- 高校野球
2017.03.20 10:58
【奪え!主役の座③センバツ2017】 玄人好みの21世紀枠右腕・河地京太(多治見)
3月19日に開幕する第89回選抜高等学校野球大会(以下、センバツ)に21世紀枠で臨む多治見(岐阜)は、エース右腕の河地京太(3年)がカギを握る。強気かつクレバーな投球で、昨秋は岐阜県で頂点に立った。現時点で圧倒的な凄みはなくとも、プロ球団スカウトも評価する投手としてのセンスを武器に、甲子園での活躍も期待できそうだ。
★玄人が見抜く資質の良さ
多治見の大黒柱はエース・河地京太(3年)だ。新チーム発足以降、マウンドで試合を支配し、昨秋の岐阜県大会優勝の原動力となった。
自身の長所を「どんなバッターにも強気で攻められるところ」と分析する。昨秋の県大会決勝では、10点リードでも気を抜かなかった。9回裏に疲労から失点を許したが、「攻め切って終わりたい」と腕を振り、最後の打者を詰まった投手ゴロに仕留めた。ここで一歩階段を上がったことが、東海大会・至学館(愛知)戦での好投をもたらし、21世紀枠での吉報につなげた。
球速は好調時でも130キロ台前半で、これまで“ドラフト候補”として語られることはあまりなかったが、見ている人は河地を見ている。3月8日の練習試合初戦には、楽天・山田潤スカウトの姿があった。昨秋に続いての視察だといい、河地をこう評価する。

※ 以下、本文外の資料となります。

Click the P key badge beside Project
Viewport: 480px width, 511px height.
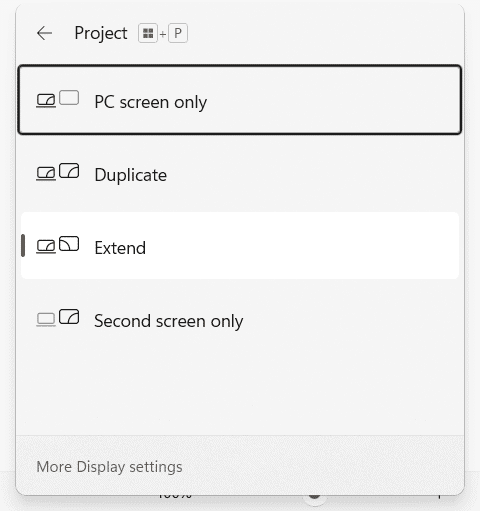178,33
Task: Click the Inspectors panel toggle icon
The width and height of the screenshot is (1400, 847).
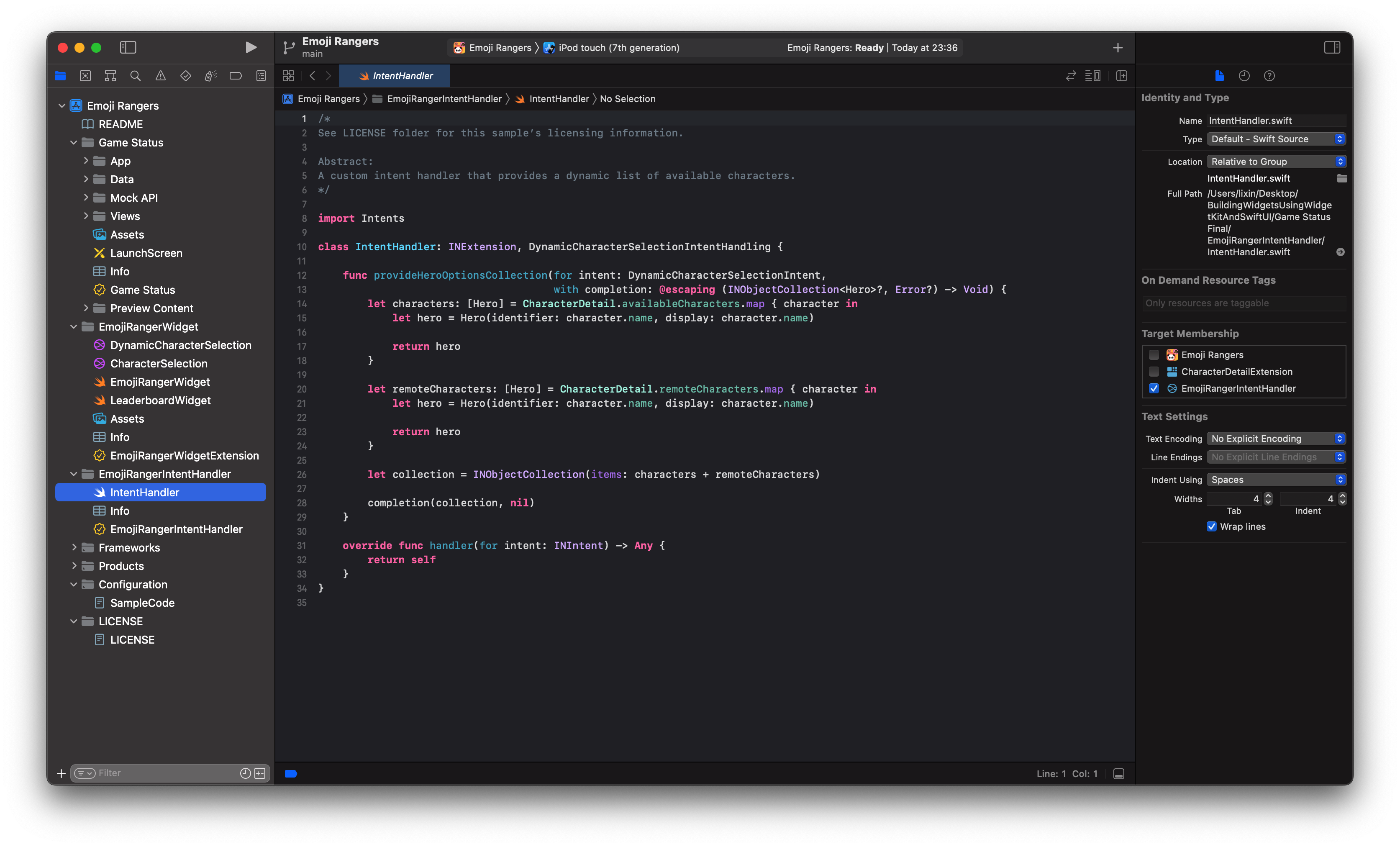Action: tap(1332, 46)
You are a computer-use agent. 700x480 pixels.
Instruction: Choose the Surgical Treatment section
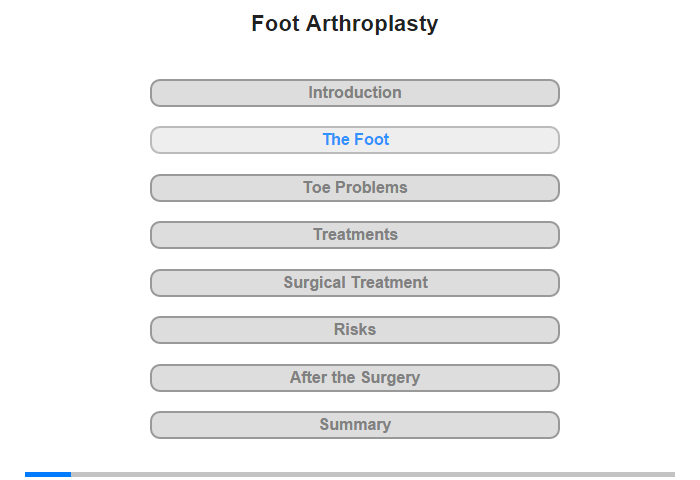coord(354,283)
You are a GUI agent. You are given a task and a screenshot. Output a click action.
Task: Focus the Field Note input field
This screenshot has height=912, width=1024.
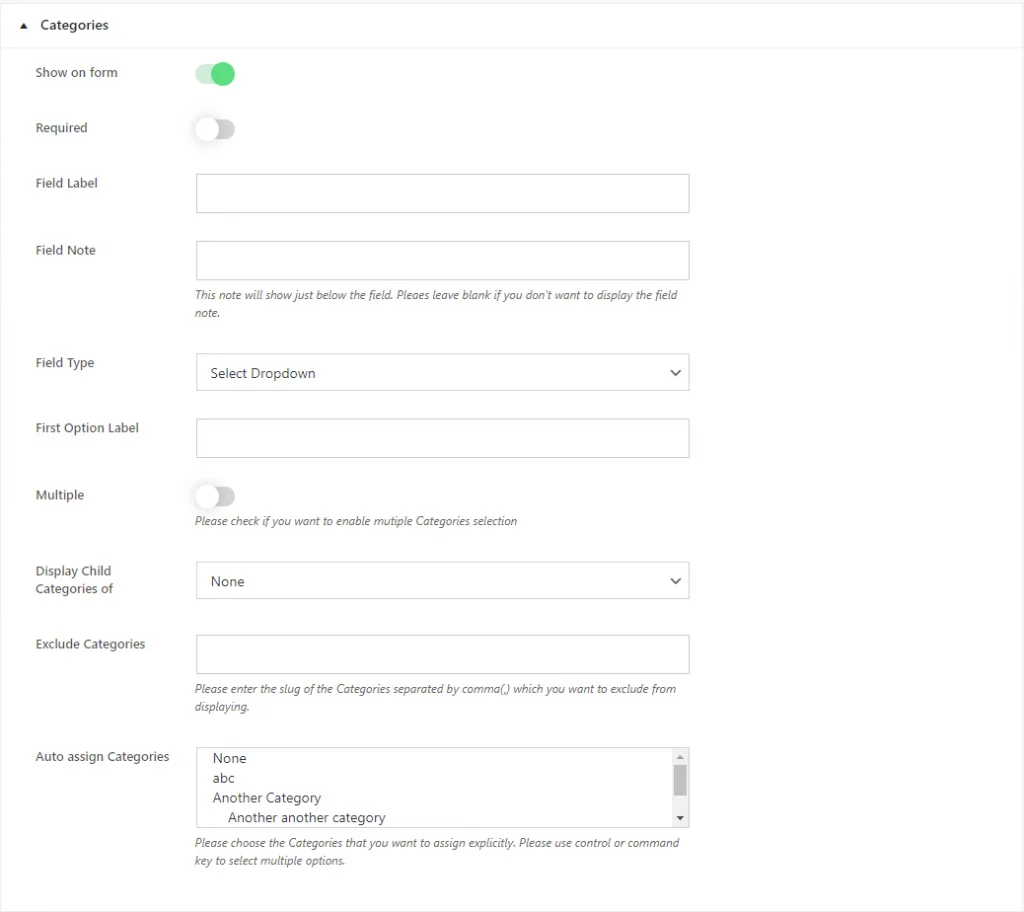point(442,260)
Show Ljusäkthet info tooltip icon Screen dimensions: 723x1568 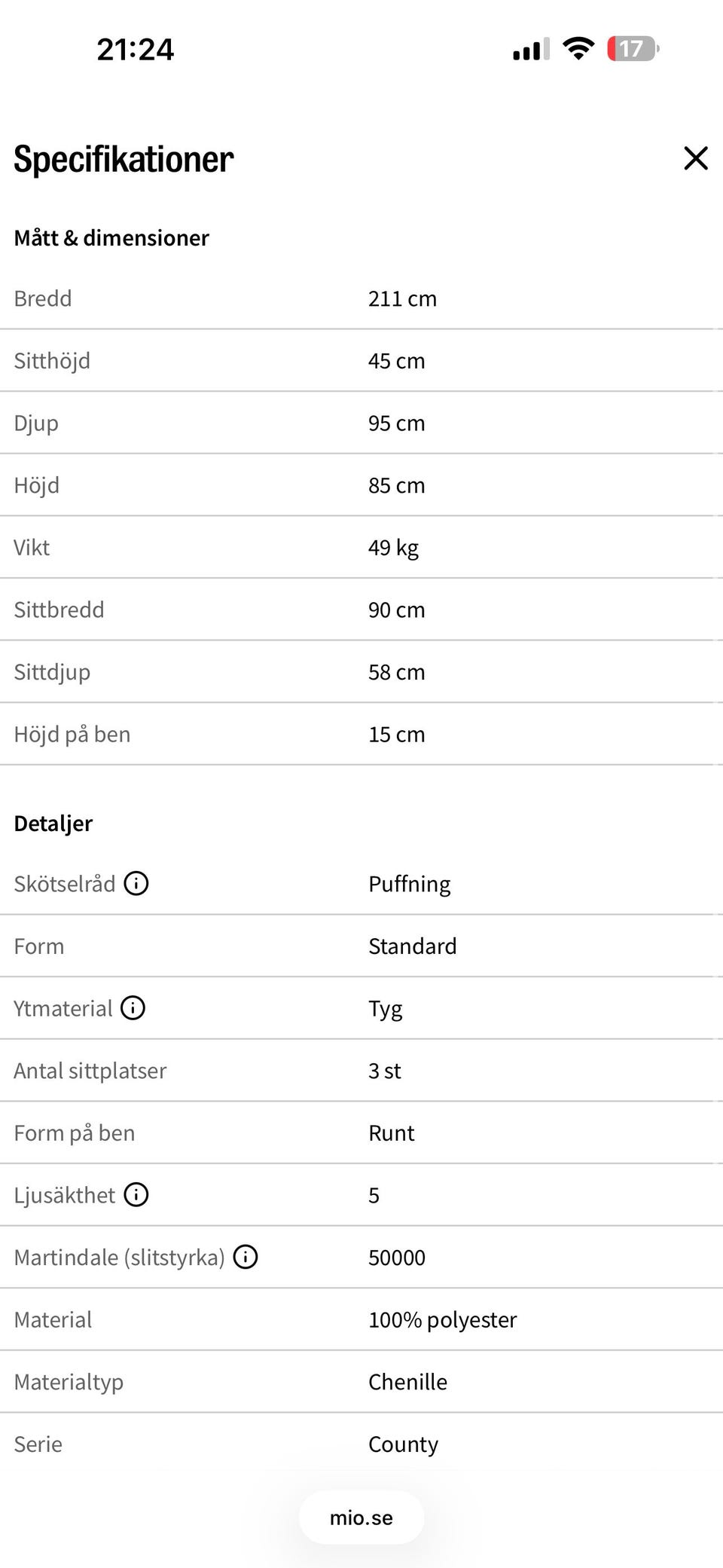point(136,1194)
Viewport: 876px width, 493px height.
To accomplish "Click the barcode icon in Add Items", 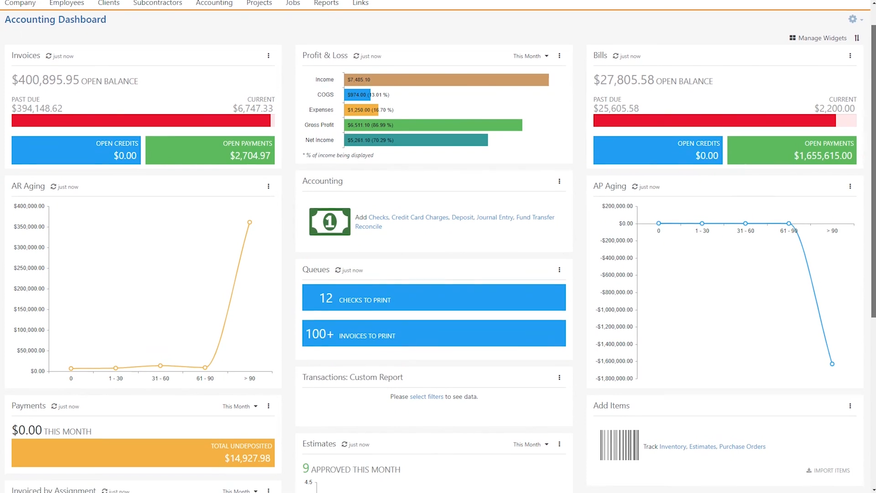I will pos(618,446).
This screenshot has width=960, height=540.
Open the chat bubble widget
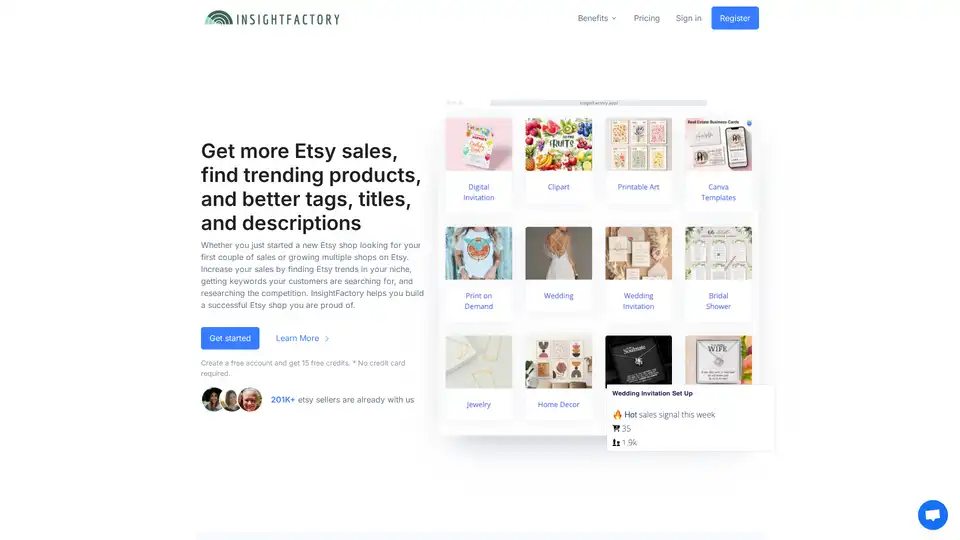[x=932, y=514]
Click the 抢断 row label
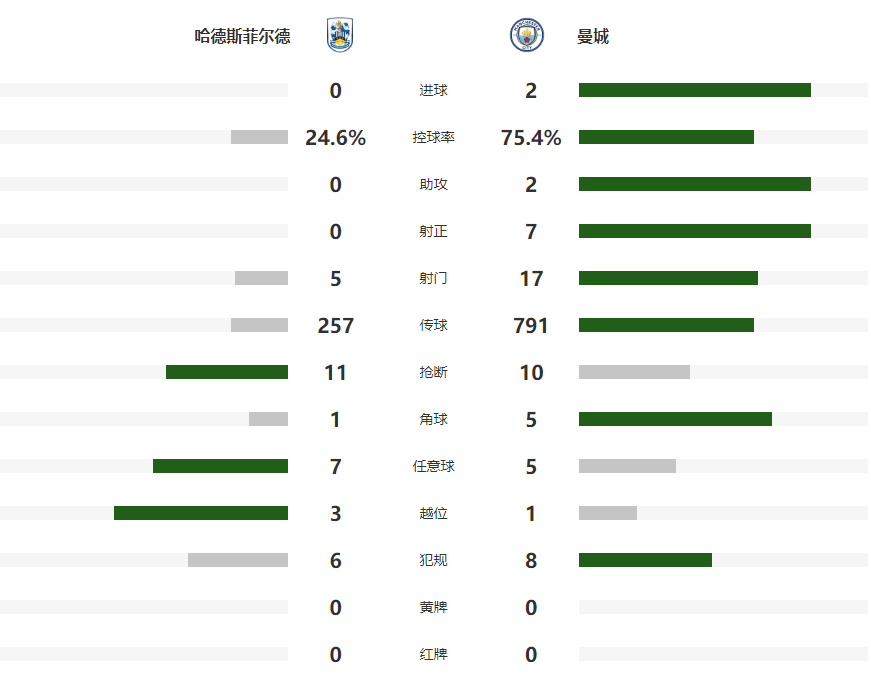The image size is (871, 677). coord(433,373)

「投手としてのセンスがいい。ストレートの質やコントロール(の良さ)を見ても、今後さらに良くなっていく資質を備えていると思います」
中学時代は目立たなかったが、スジの良さは光っていた。所属していた中学硬式クラブ・岐阜東濃リトルシニアの今井茂監督(元阪急。日本ハム・今井順之助の父)も、高校での成長を予言していたほどだ。
★大人な思考で大崩れせず
スリークォーターから力強く投げ込む。高校入学後、関係者のアドバイスで腕の角度を下げたところ、投球全体がレベルアップし、体への負担も感じなくなった。「横(サイドスロー)のイメージでボールを放れたときは、スパッと強いボールがいく感じがします」と本人も好感触。プレートの三塁側を踏み、右打者外角に決まるストレートが見どころ十分だ。
大崩れしない強みもある。コントロールについて、本人は「それほど良くは
ないです。細かいところまでは意識していません」と自己評価が厳しいが、四死球を出さないだけの制球力は備える。考え方も大人で、舞い上がることがない。
「以前、球速表示が出る球場で130キロ以上出たときは少し嬉しかったですが、たとえ120キロ台でも、コースを突いたキレのあるストレートのほうが打ちづらいことも分かりました」と心得ている。
多治見は公立の普通科進学校で、練習環境の制約が大きい。グラウンドは他の運動部と共用で、部活動の時間も短い。高木裕一監督は「春から夏にかけて、チームがこれから一気に伸びそうな矢先に、(夏の大会で敗れて)チームが終わってしまう年もある。競馬でたとえるなら“脚を余す”ような感じです」ともどかしさも感じている。だがそれは、チームも選手も“伸びしろ”を秘めていることと表裏一体だ。
センバツの初戦は強豪・報徳学園(兵庫)。河地のデキがカギを握るのは間違いない。そしてセンバツが終わってからも、その伸びしろに期待し、成長を追い続けたい投手である。